Rewrite the stretch from the line containing "You are a computer-use agent." through the line containing "point(29,22)", swapping "Click" for "Select" and leaving everything else as it is.
** Start of SUPPLIED DATA **
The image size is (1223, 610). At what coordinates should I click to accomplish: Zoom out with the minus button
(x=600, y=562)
** End of SUPPLIED DATA **
** Start of SUPPLIED DATA **
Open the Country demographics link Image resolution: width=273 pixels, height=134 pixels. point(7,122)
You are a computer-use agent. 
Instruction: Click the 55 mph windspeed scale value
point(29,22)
** End of SUPPLIED DATA **
• [ANSWER TO THE EXERCISE]
You are a computer-use agent. 
Instruction: Select the 55 mph windspeed scale value
point(29,22)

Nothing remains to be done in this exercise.